Costello gave a promising outlook for trucking this year as the economy returns to a balance in spending between goods and services.

“Here’s the thing about trucking: I don’t think a recession matters for trucking too much,” he said. “We are in a very different cycle than what is going on with the macroeconomy. We could get to the second half of this year and freight starts to pick up, even though the economy could be entering a recession at that point. We are just going back to long-term trends.”

Costello said the spot market saw a significant downturn in 2022 as consumers began flying, staying at hotels and eating out, and demand for goods slipped.

Costello pointed out that housing and construction declined 9% last year, partly the result of higher interest rates, but employment in those fields increased by more than 4%.

“This doesn’t make any sense, and I think some industries are hoarding labor.
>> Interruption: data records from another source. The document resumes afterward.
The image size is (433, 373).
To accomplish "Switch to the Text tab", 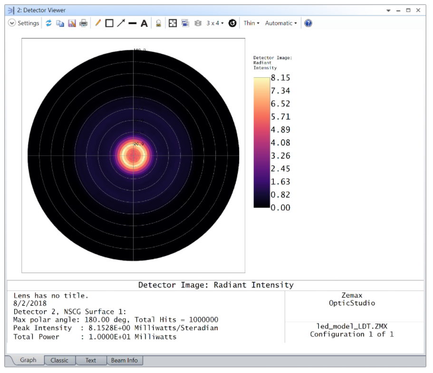I will (90, 360).
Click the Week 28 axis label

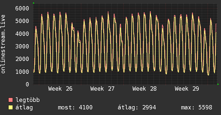(145, 89)
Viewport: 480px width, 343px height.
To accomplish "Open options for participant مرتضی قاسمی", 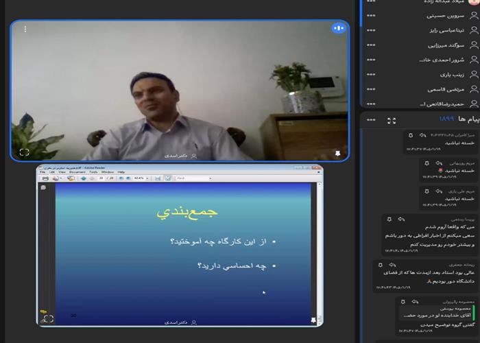I will tap(371, 89).
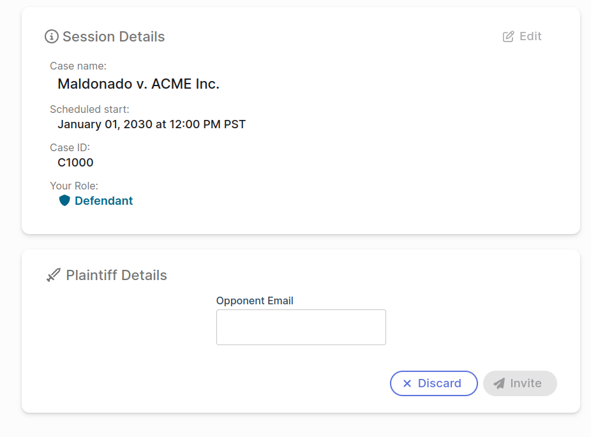Viewport: 591px width, 437px height.
Task: Click the "Case name:" label
Action: pyautogui.click(x=78, y=66)
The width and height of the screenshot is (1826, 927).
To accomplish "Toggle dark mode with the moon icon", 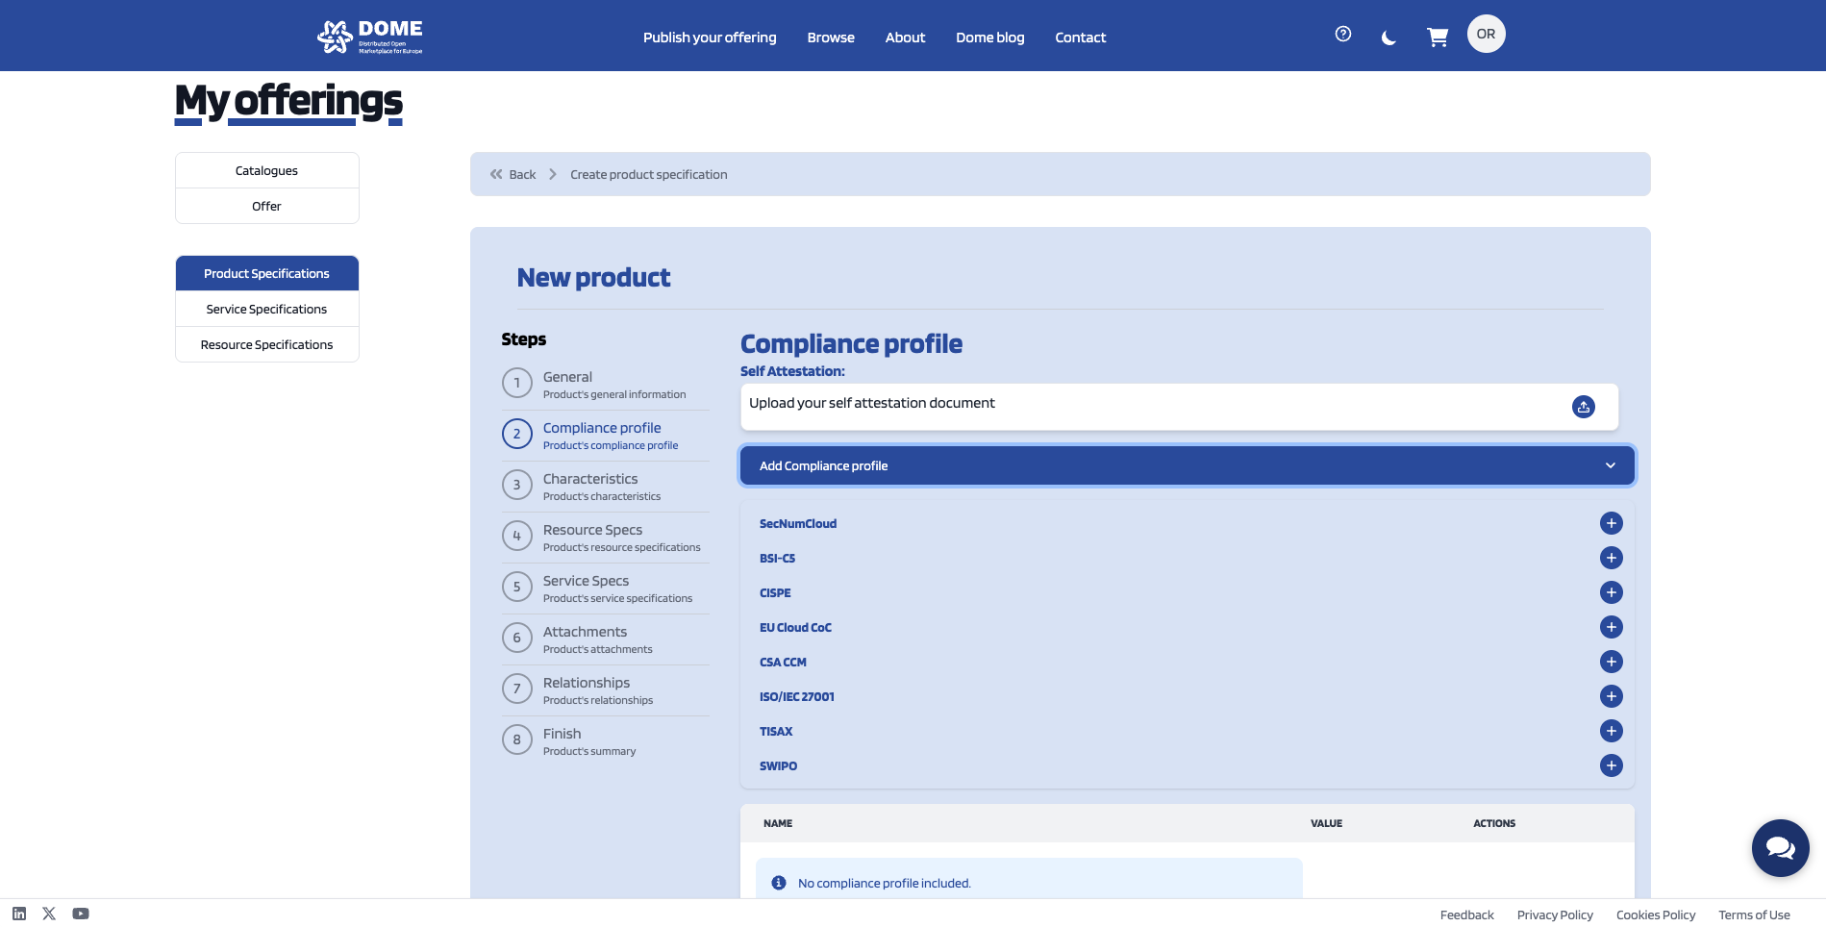I will tap(1388, 38).
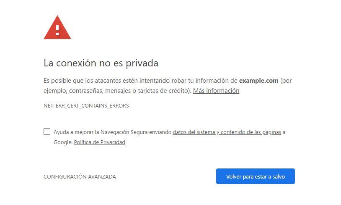Go back to safety using the blue button
Screen dimensions: 341x205
255,176
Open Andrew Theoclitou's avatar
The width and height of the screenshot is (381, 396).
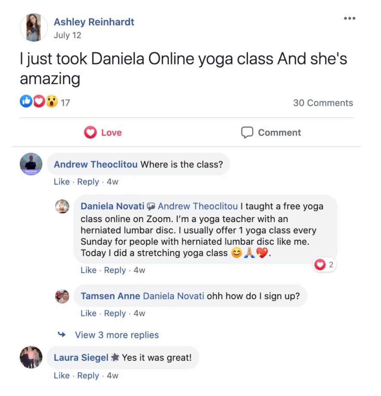tap(31, 164)
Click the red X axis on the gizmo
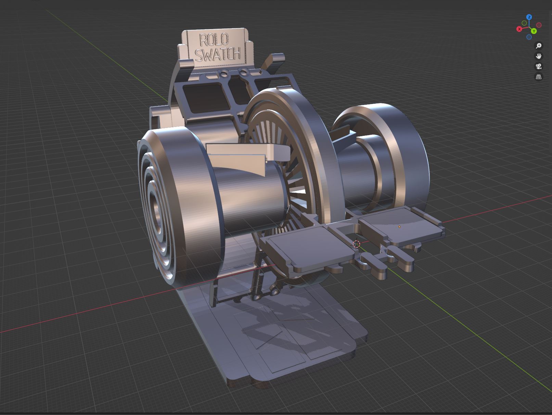The width and height of the screenshot is (552, 415). tap(519, 29)
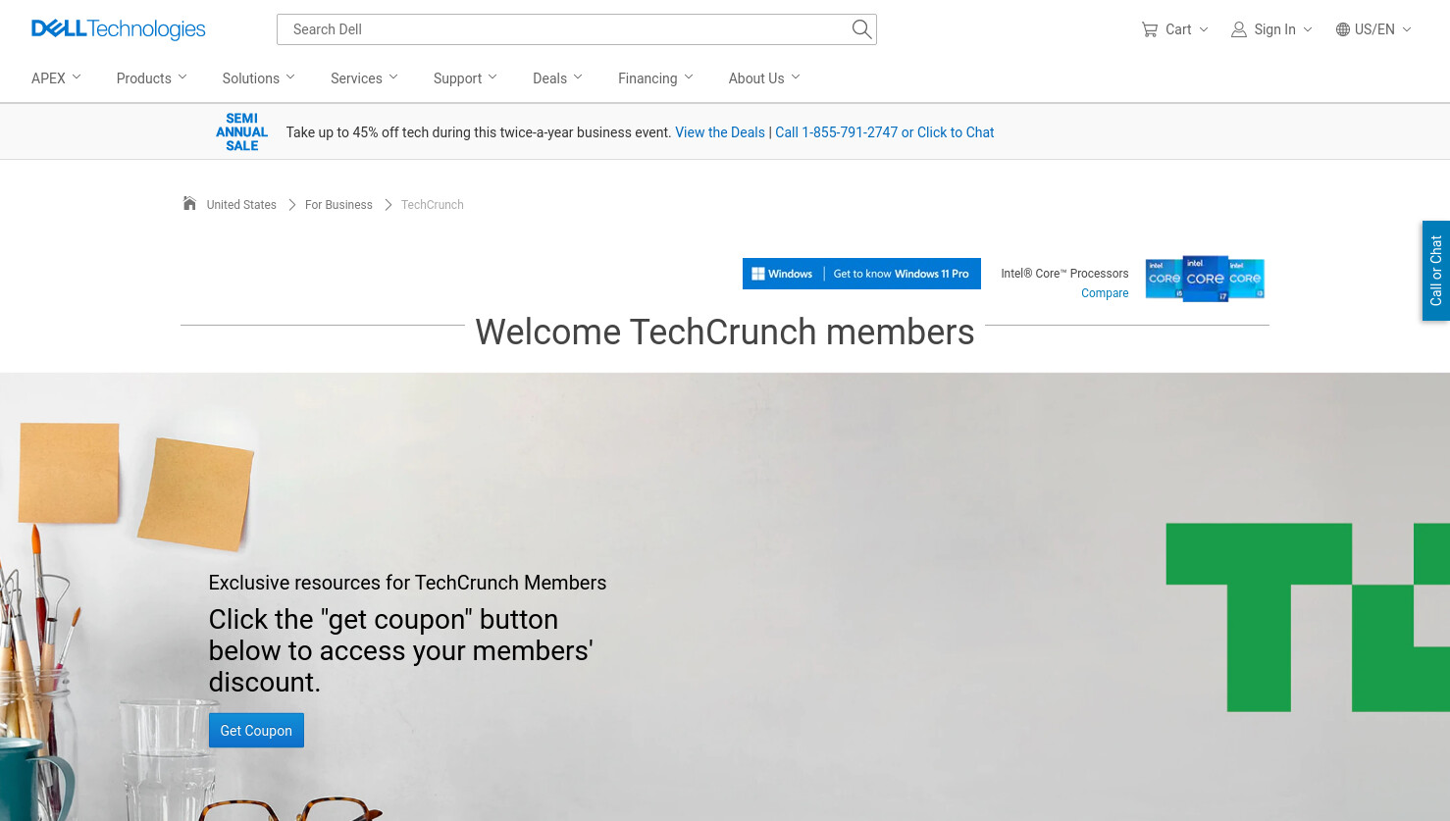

They’re afraid if they get rid of some people, you know how hard it is going to be to rehire people when things pick up,” he said. “We have a very tight labor market.”

Costello also said he anticipates the truck driver shortage improving this year, and he believes the industry may need 65,000 new drivers, down from 80,000 in 2022. However, he said the driver shortage could skyrocket to more than 160,000 drivers by 2031 if the industry does not address the issue with long-term solutions.

Who's Earning What?

The average national advertised salary for truck drivers in 2022 was $80,042. Here's the breakdown:

Tanker — $82,914

Dry van — $81,150

Refrigerated — $79,693

Flatbed — $77,209

Wage increases in 2023 are expected to be in the 5% range after skyrocketing by more than 20% in the past three years.

Source: Conversion Interactive Agency

“This is a warning as I look at the demographics and who is becoming a driver and the demand coming into our industry,” he said. “And if that happens, we’ll have bare shelves in stores because of the driver shortage,” he said. “We have to figure this out.”

It’s because of that scarcity of available workers that truck driver salaries continued to increase in 2022, but conference attendees were cautioned that the era of double-digit, year-over-year pay raises probably is over, at least for the foreseeable future.